L = -(1/N) * Σ [t*log(p) + (1-t)*log(1-p)]

For binary classification where the model output has already been passed through sigmoid (i.e. pred ∈ (0, 1)).

// model output: sigmoid(logits)
nn::Sigmoid sig;
auto* prob = sig.forward(graph_arena, logits);
nn::BCELoss criterion;
auto* loss = criterion(graph_arena, prob, target);

LossType::BCE in Model::compile().


nn::BCEWithLogitsLoss

class BCEWithLogitsLoss : public LossFunction;
// Constructor: BCEWithLogitsLoss(Reduction red = REDUCTION_MEAN)

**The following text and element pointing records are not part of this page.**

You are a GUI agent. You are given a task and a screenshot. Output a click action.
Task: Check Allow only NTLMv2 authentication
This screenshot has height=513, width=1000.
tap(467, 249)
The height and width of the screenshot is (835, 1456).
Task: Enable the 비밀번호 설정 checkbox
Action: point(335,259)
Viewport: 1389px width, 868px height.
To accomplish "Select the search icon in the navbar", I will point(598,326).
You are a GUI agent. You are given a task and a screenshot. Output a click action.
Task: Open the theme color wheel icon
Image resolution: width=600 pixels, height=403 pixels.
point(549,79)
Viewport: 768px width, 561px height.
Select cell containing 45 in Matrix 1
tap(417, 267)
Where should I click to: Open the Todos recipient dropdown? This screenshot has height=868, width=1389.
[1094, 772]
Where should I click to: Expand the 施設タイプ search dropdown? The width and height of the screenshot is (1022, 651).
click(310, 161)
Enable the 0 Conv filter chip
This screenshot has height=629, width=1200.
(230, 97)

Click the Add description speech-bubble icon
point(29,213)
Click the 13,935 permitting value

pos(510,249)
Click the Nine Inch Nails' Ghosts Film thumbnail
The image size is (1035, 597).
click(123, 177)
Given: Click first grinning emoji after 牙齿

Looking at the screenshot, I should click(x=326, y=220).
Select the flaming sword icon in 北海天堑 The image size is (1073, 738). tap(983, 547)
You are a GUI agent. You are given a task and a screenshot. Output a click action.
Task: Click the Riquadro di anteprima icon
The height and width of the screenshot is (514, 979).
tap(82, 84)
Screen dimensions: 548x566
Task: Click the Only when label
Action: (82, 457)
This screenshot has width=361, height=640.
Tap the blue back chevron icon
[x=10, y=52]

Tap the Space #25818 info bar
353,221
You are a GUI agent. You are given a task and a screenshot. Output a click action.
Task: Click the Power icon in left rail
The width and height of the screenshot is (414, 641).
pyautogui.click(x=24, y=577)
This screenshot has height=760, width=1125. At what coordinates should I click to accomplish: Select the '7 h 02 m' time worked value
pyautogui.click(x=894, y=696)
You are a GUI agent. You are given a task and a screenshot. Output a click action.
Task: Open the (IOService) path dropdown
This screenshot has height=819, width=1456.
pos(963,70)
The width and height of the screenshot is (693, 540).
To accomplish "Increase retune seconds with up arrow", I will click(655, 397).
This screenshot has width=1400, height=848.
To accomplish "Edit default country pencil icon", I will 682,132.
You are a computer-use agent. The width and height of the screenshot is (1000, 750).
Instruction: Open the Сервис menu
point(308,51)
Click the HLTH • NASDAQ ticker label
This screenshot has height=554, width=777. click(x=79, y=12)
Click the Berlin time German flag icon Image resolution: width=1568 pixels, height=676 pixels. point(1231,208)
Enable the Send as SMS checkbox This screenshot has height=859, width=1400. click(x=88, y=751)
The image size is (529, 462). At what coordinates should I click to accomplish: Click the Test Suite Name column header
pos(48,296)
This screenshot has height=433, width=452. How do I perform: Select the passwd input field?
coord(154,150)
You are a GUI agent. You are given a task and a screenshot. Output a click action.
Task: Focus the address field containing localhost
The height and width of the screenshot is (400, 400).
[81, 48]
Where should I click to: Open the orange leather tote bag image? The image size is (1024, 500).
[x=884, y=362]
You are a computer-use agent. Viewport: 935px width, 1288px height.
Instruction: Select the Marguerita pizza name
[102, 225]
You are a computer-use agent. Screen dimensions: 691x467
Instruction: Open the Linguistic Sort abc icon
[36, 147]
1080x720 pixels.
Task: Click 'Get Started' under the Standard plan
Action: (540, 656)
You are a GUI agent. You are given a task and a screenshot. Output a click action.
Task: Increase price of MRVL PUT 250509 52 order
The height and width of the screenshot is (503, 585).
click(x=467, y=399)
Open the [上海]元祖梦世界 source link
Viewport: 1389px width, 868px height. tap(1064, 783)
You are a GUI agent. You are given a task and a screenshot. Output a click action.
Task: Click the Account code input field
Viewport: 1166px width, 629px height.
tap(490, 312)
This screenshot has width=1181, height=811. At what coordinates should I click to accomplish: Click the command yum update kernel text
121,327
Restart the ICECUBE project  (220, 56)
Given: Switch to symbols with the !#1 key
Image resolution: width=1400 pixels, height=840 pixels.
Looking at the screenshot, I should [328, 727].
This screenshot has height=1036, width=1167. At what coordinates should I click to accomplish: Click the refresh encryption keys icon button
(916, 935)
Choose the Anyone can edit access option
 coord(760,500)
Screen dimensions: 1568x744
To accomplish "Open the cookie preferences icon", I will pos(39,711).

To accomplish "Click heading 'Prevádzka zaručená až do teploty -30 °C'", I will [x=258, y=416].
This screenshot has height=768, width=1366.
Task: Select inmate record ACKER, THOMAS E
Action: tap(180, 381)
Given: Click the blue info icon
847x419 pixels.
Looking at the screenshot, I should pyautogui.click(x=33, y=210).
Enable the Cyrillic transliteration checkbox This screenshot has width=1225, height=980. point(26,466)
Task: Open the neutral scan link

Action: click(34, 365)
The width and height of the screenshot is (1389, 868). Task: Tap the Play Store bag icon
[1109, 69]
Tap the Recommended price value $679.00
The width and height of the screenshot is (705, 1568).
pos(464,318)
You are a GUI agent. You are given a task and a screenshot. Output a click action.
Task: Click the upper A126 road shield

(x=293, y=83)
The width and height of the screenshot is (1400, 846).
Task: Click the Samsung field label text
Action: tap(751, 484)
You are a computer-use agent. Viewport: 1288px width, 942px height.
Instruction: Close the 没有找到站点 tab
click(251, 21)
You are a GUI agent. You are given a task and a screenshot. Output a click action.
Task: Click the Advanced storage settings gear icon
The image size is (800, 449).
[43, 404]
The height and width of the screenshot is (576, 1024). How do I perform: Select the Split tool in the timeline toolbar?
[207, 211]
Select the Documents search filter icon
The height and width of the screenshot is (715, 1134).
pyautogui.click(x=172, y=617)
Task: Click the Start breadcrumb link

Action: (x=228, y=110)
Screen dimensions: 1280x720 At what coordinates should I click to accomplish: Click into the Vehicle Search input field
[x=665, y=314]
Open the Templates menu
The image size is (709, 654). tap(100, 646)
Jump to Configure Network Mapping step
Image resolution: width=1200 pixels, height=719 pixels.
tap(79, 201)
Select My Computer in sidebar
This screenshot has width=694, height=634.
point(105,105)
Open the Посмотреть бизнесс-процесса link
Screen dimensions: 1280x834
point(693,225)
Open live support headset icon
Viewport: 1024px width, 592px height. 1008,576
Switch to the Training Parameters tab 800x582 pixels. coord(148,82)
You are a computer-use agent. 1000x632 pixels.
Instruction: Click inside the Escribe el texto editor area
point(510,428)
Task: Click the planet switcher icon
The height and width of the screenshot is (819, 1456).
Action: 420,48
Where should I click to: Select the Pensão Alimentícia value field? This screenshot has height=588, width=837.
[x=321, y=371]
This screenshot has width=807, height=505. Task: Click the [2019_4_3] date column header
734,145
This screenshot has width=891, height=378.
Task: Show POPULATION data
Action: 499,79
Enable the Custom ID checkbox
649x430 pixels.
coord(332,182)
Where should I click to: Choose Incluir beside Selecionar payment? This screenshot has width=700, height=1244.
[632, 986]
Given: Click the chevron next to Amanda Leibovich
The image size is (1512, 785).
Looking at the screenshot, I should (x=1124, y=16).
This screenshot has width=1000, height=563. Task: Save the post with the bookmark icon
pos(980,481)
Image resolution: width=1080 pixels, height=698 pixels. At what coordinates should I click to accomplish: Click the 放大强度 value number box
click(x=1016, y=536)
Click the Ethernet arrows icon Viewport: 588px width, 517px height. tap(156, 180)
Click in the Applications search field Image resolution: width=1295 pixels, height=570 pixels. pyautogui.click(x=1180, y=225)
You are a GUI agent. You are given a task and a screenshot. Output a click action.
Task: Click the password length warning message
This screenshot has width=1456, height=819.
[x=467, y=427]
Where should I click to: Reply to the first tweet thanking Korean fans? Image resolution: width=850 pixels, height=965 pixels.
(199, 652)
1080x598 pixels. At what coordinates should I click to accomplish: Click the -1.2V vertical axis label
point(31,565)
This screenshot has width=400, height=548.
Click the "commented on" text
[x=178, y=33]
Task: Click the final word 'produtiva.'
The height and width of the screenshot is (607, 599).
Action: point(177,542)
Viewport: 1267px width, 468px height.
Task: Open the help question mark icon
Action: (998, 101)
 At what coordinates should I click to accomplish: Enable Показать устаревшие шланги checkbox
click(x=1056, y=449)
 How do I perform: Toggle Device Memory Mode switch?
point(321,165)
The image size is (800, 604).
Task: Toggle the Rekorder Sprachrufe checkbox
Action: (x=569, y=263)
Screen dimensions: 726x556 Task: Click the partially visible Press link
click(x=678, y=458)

Same as BCELoss but accepts raw logits (not sigmoid-ed). Numerically more stable because it uses the log-sum-exp trick internally. Prefer this over BCELoss + separate sigmoid.

// model output: raw logits (no sigmoid)
nn::BCEWithLogitsLoss criterion;
auto* loss = criterion(graph_arena, logits, target);

LossType::BCE_WITH_LOGITS in Model::compile().


nn::NLLLoss

class NLLLoss : public LossFunction;
// Constructor: NLLLoss(Reduction red = REDUCTION_MEAN)

Negative log-likelihood. Expects pred to be log-probabilities (output of log(softmax(x))). CrossEntropyLoss is essentially NLLLoss(LogSoftmax(logits), target) combined.


nn::KLDivLoss

class KLDivLoss : public LossFunction;
// Constructor: KLDivLoss(Reduction red = REDUCTION_MEAN)

L = Σ target * (log(target) - pred)

Expects pred as log-probabilities. Use for knowledge distillation or training distributions (VAEs, diffusion models).


nn::HingeLoss

class HingeLoss : public LossFunction;
// Constructor: HingeLoss(Reduction red = REDUCTION_MEAN)

L = (1/N) * Σ max(0, 1 - pred * target)

SVM-style loss. target must be ±1 (not 0/1).


nn::L2Loss

class L2Loss : public LossFunction;
// Constructor: L2Loss(Reduction red = REDUCTION_MEAN)

L = (1/N) * Σ 0.5 * w²

L2 weight regularisation as a loss term. Generally prefer AdamW's built-in weight_decay parameter for regularisation instead.


nn::CosineEmbeddingLoss

class CosineEmbeddingLoss : public LossFunction;
// Constructor: CosineEmbeddingLoss(float margin = 0.0f,
// Reduction red = REDUCTION_MEAN)

For learning embeddings where pairs of inputs should be similar (target=1) or dissimilar (target=-1). Use the forward_triplet method, not forward:

nn::CosineEmbeddingLoss criterion(0.5f); // margin = 0.5
auto* loss = criterion.forward_triplet(graph_arena, x1, x2, target);

Calling forward (the base class override) prints a warning and returns nullptr.


nn::TripletLoss

class TripletLoss : public LossFunction;
// Constructor: TripletLoss(float margin = 1.0f,
// Reduction red = REDUCTION_MEAN)

L = max(0, dist(anchor, pos) - dist(anchor, neg) + margin)

For metric learning with triplets of (anchor, positive, negative) samples. Use forward_triplet:

nn::TripletLoss criterion(1.0f);
auto* loss = criterion.forward_triplet(graph_arena, anchor, positive, negative);

Using Loss Functions Directly (Outside Model)

If you're using Trainer directly or writing a custom training loop:

nn::CrossEntropyLoss criterion;

// In your training loop:
auto* pred = model_seq->forward(graph_arena, x);
auto* loss = criterion.forward(graph_arena, pred, y);

float loss_val = loss->data->storage->data[loss->data->offset];

optimizer.zero_grad();
autograd::backward(graph_arena, loss);
optimizer.step(graph_arena);

For the high-level path, see Model and Trainer.